One night, someone wrote the following on the courthouse steps and signed it Mrs. Winnifred Prowse: “LLB—Baccalaureate of Law my foot. ‘Long-legged Bastard’ is more like it. He would be more nicely proportioned if each of his legs was two inches shorter and his –ck was two inches longer.”
There was much speculation about the incomplete word. Neck? Back? Most favoured neck, given Mrs. Prowse’s oft-quoted and no doubt apocryphal remark that only on the gallows would her husband be well hung.
Mr. Prowse, having been deemed a bastard, was now said to have been born out of wedlock and had to endure it that people thought that the real identity of his father was a mystery even to his mother.
Soon there were rumours of whose source we of the B.I.S. were ignorant, rumours that Mr. Prowse was deeply in debt, rumours of how he came to be in debt and the lengths to which he was going to get out of it. At first he was said to have been financially laid low by bad investments and blackmail, and there was talk of his habit of borrowing money he had no intention of repaying from spinsters, widows and unhappy wives.
We of the B.I.S. countered the rumours with our own.
“A woman I had every reason to trust has left me penniless,” Mr. Prowse was said to have told a “friend.” In a letter to the editor of all the papers, we wrote: “Mr. Prowse refers, of course, not to his wife who is so frugal that ironists have been heard to say that a penny would burn a hole in her purse, but to the only other woman he has ever consorted with, namely Lady Luck.”
The true cause of his insolvency, we further explained, was his habit of giving money to those less fortunate by placing extravagant bets during every clandestine charity-supporting game of chance in the city. We quoted a true friend of his as having said: “Except that I know that he is losing on purpose, I would say that Prowse was the biggest imbecile who had ever tried his hand at cards.”

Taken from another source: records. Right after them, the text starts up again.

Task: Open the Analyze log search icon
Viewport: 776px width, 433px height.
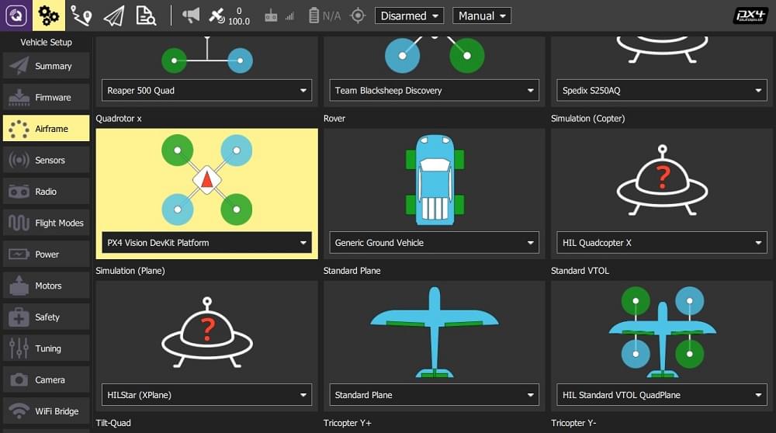Action: click(x=146, y=16)
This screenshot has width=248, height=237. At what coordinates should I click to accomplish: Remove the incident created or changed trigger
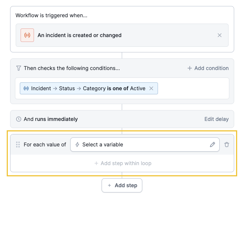tap(220, 35)
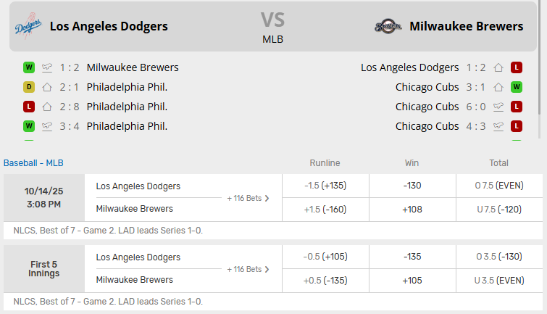Click home icon next to Dodgers 1:2 result
Screen dimensions: 547x314
[498, 67]
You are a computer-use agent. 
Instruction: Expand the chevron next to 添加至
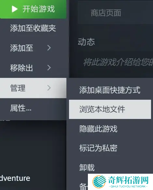49,48
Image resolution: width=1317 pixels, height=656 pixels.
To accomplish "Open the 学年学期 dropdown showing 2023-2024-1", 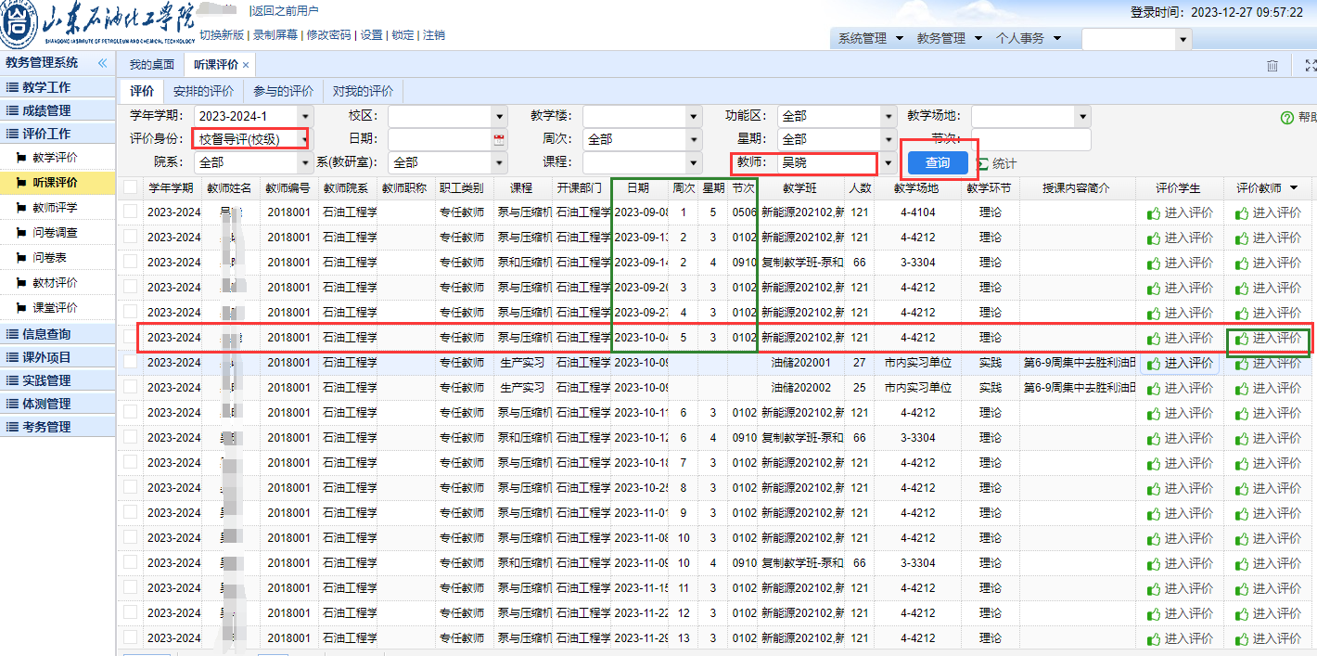I will (307, 116).
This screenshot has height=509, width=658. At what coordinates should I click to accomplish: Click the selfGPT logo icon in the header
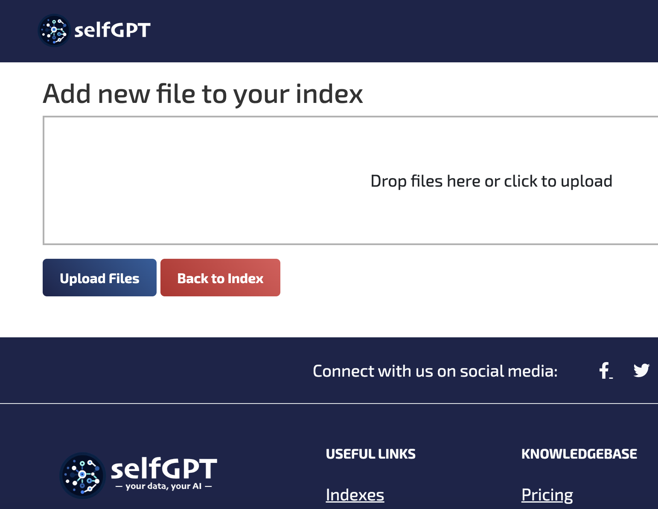(53, 30)
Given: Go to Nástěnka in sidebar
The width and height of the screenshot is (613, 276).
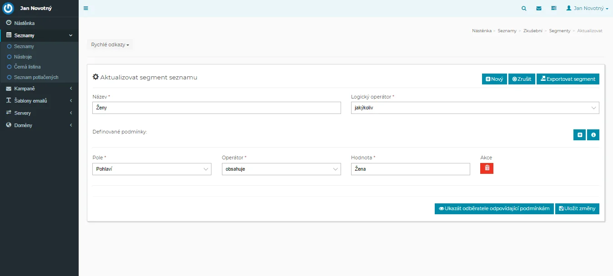Looking at the screenshot, I should pos(24,23).
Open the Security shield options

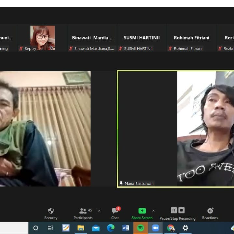point(51,213)
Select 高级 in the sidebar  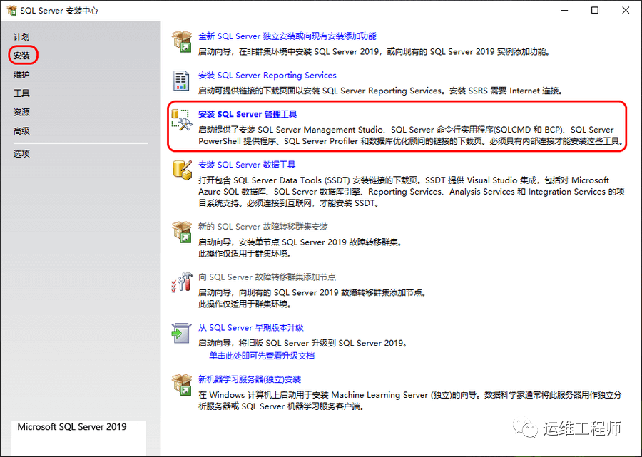coord(21,131)
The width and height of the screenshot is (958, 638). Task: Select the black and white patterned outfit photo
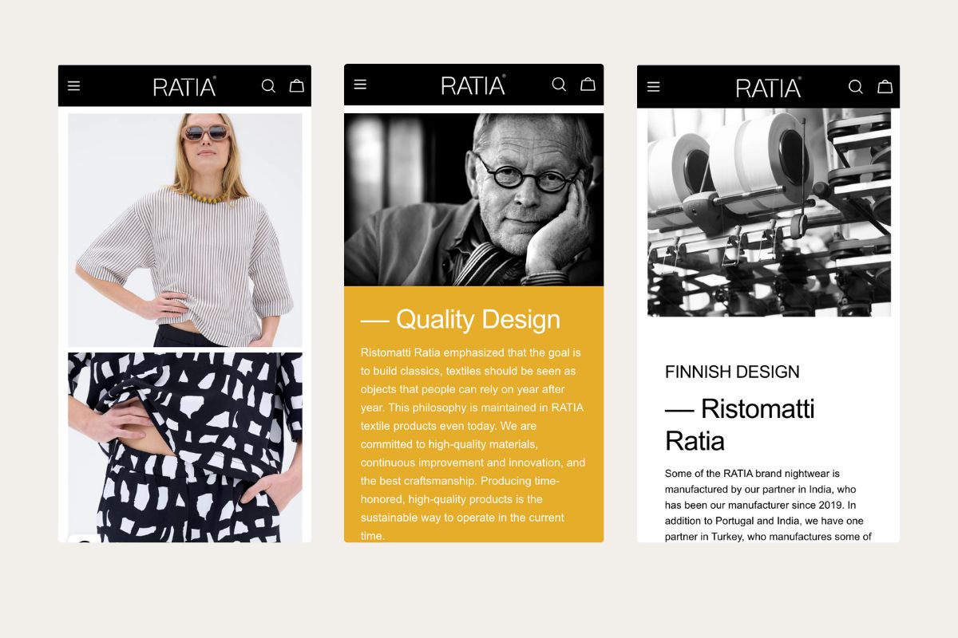click(185, 447)
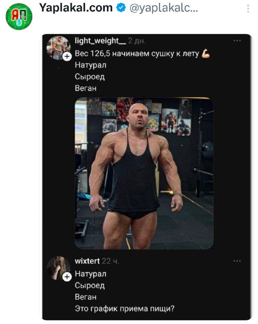Open options dots on light_weight__ post

(237, 41)
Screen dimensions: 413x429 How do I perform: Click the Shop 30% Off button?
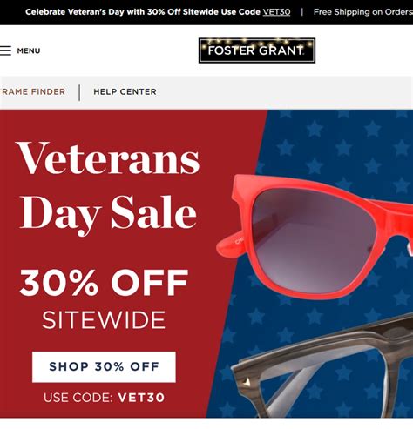[104, 367]
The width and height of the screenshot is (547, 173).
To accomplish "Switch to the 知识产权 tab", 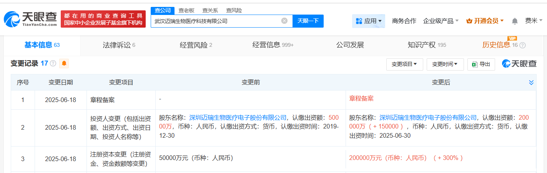I will click(x=426, y=45).
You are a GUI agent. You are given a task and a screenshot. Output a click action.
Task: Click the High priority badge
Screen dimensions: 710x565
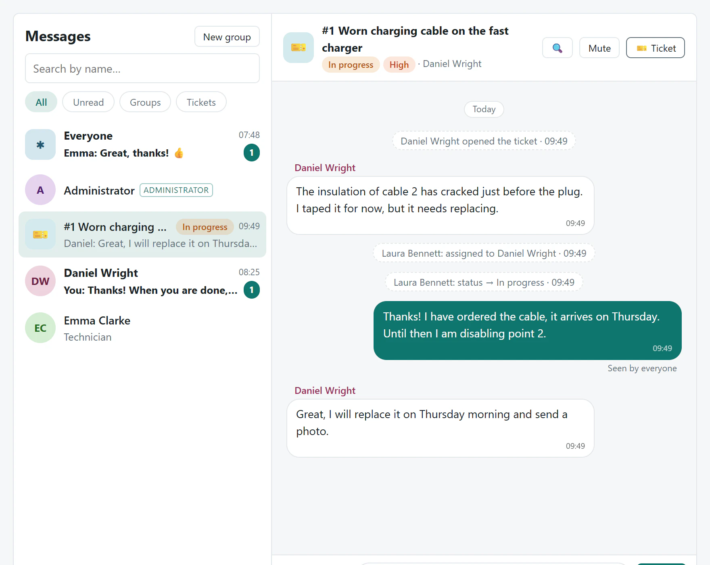pos(399,65)
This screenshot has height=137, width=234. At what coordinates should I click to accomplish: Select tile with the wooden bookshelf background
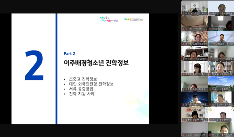point(195,53)
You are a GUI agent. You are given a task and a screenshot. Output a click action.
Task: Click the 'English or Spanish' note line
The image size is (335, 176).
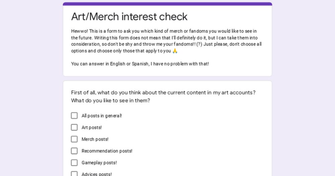tap(140, 64)
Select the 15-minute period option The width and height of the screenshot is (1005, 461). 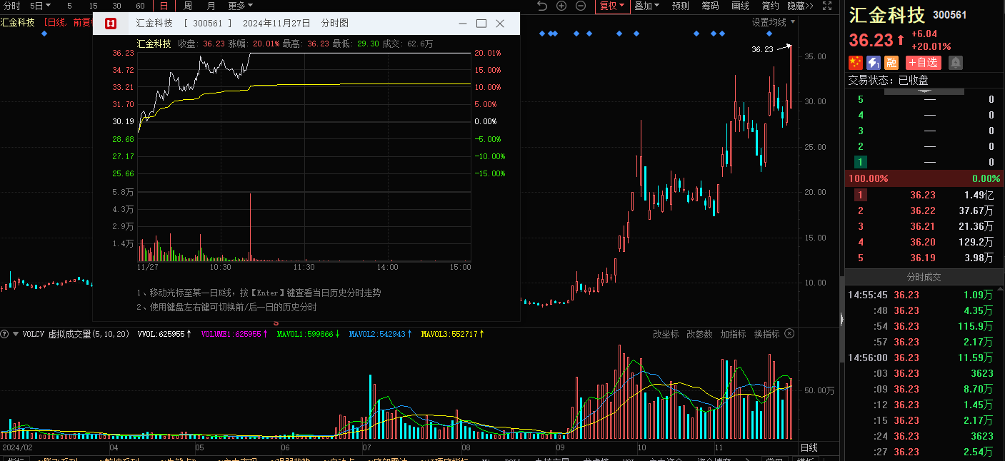click(x=93, y=6)
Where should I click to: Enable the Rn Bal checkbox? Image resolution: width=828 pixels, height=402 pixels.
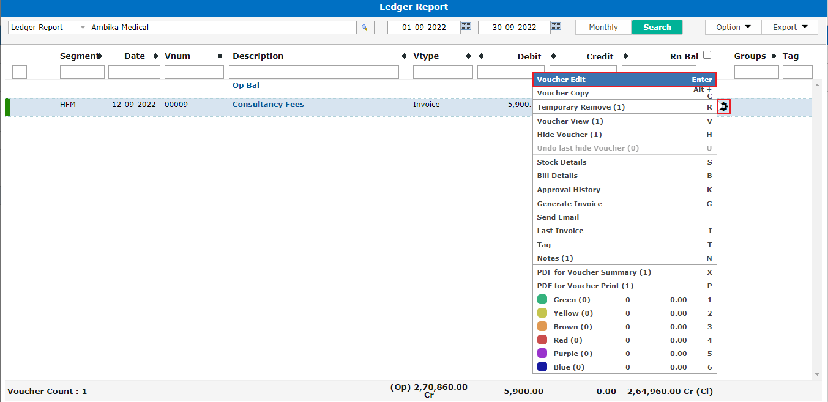point(707,55)
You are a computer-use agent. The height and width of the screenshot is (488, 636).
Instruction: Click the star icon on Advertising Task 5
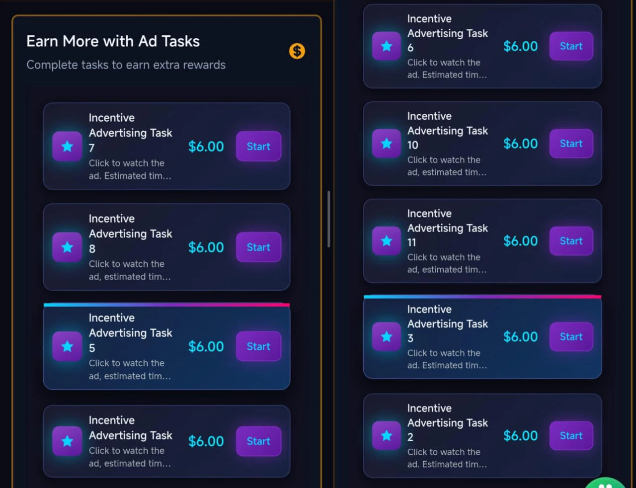click(x=67, y=346)
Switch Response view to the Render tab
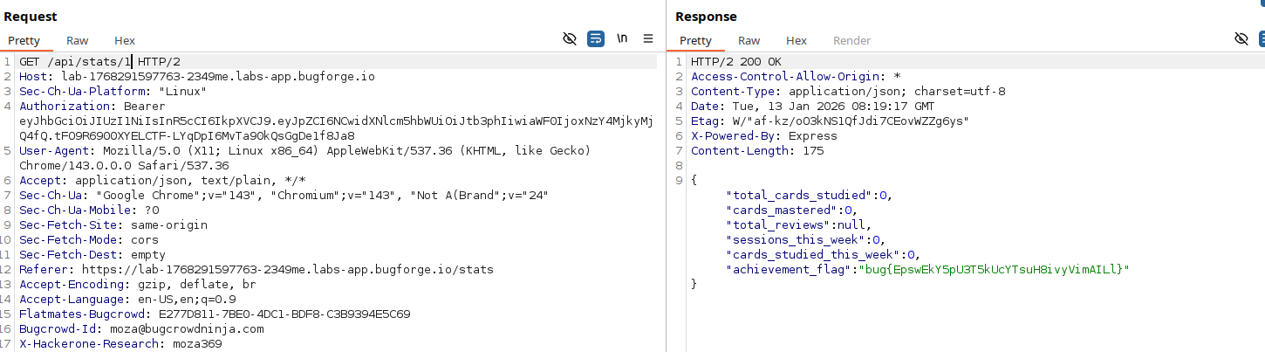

But it was no use. Mr. Prowse’s insolvency was soon put down to gambling and rumour fed on rumour until we of the B.I.S. decided that there was nothing left but to resort to absolute, inscrutable, opaque irony.
We wrote to the papers: “Mr. David Prowse has bilked an old man out of his savings by making him suspect his ex-wife of adultery and doubt that his daughter was really his and by pretending to be conducting an expensive investigation into the matter.”
Alas, the accusation was taken at face value.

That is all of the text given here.